Jack had several tests in the past two weeks. On August 20th, he underwent a second emptying study, in which he is fed his formula and his digestive track is monitored to see how the formula travels through the system, and how quickly. Unfortunately, the study showed just as much reflux as was present in the initial study, and so we face an uphill battle trying to convince the doctors that all signs and symptoms of reflux under normal circumstances (when Jack is not lying flat and is not receiving all of his meal in ten minutes or less) have vanished, and so we would like to start slowly increasing the rate at which he is fed. The benefit of such an increase is that Jack will not have to sit still nearly as often at his daycare, while he is fed, which will help is emerging mobility skills.
Last week, Jack had ear tubes put in to hopefully assist his hearing and also (more importantly) to alleviate the chronic ear infections he’s been having. The procedure went well, by all accounts, and Jack isn’t showing any signs of distress following the surgery. Additionally, he charmed the pants off of everyone that he met while at the hospital. He’s become a very social guy.
Dr. Chidekel, Jack’s pulmonologist, took advantage of the fact that Jack was under anesthesia to conduct a broncoscopy, in which a scope was inserted down Jack’s nose, to look into his airway. We saw healthy, pink tissue and minimal interior scar tissue. This was great news, since it tells us that we are not looking at up-sizing the trach (we want to keep the trach small, for a variety of reasons), and it tells us that we and all 20 or so nurses who work with Jack each month have been suctioning properly, not stabbing the airway with suction catheters. Because Jack is now crawling, we have had to pay out of pocket for additional pulse-oximeter probes. We get two per week, and he’s been going through one a day. (The probes cost 25-30$ apiece, so another big thank-you to all those who have helped us financially. What a huge relief to be able to write out a check for these excess supplies when needed, rather than spending hours on the phone with he insurance company!) When we brought this problem to Dr. Chidekel, he surprised us with some fantastic news… Jack does not need to be continuously monitored by the pulse-ox! We can now begin monitoring Jack’s O2 levels periodically. The dreaded Beep-beep-beep BEEP BEEP that accompanies Jack when he stands, when he crawls, when he laughs hard or cries (in addition to when his 02 levels are low), will finally be out of our lives for most of the day, save when he’s sleeping or when we are not monitoring him directly. It took a good number of emails, but I think everyone is now on the same page with that.

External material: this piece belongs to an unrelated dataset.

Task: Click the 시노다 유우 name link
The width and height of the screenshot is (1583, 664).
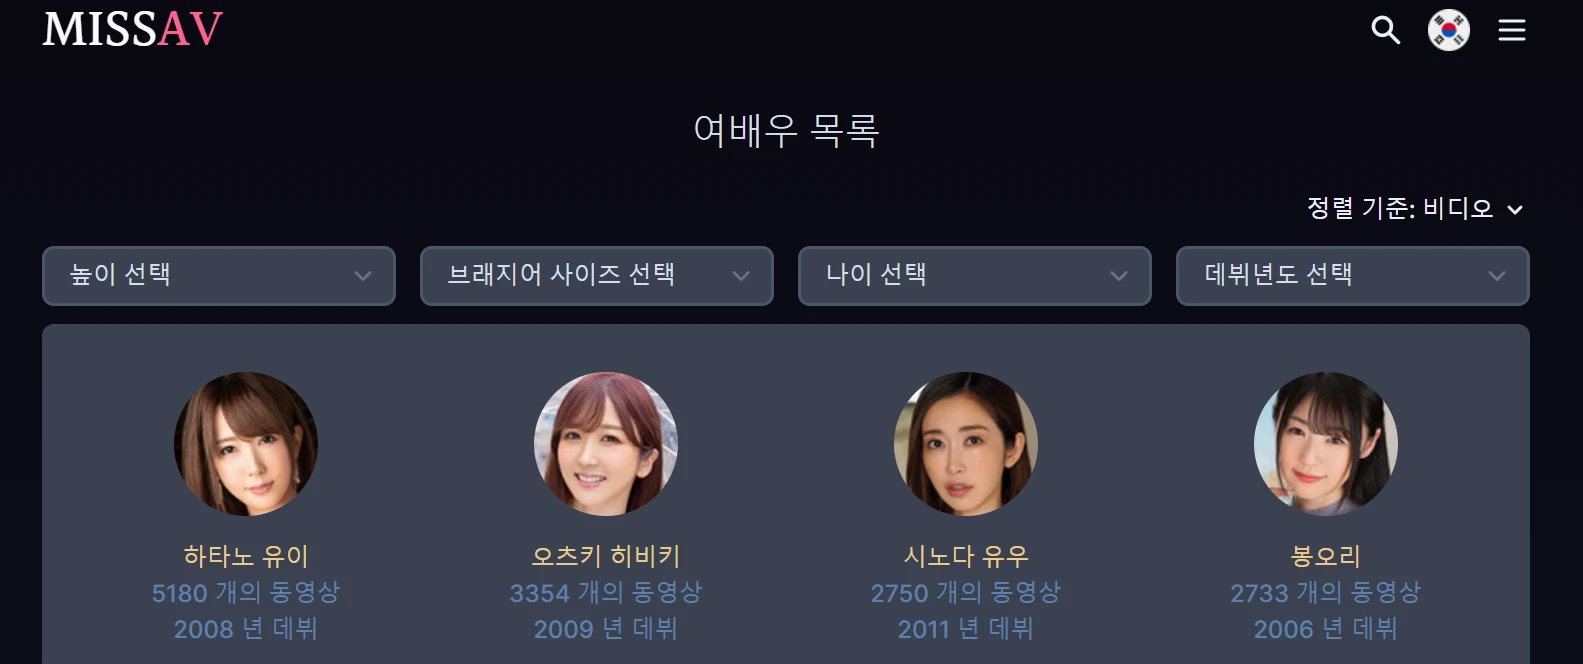Action: [966, 556]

The second big news of the day related to an ABR test that was done to thoroughly examine Jack’s ability to hear. We learned that the left side (which was not impacted by the tumor) is hearing perfectly well. The right side, however, is fully deaf. Though the eardrum and cochlea are functioning properly, no signal reaches the brain stem. This is consistent with what Dr. Piatt reported to us after Jack’s surgery- that the vestibular-cochlear nerve was cut during surgery. So, we now have our official diagnosis of right-side deafness, which will help us to get Jack the proper supports in school, etc. For that I am glad.
A week from today we will be taking Jack for a visit with the plastic surgeon at Nemours to discuss Jack’s facial paralysis, and to determine if there are any cosmetic options which may help Jack have a more symmetrical smile. However, I have been noticing a lot more mobility around Jack’s right cheek and mouth, and I feel that he is doing some rewiring on his own, and may not need much help from surgeons on that one. We’ll see what they say!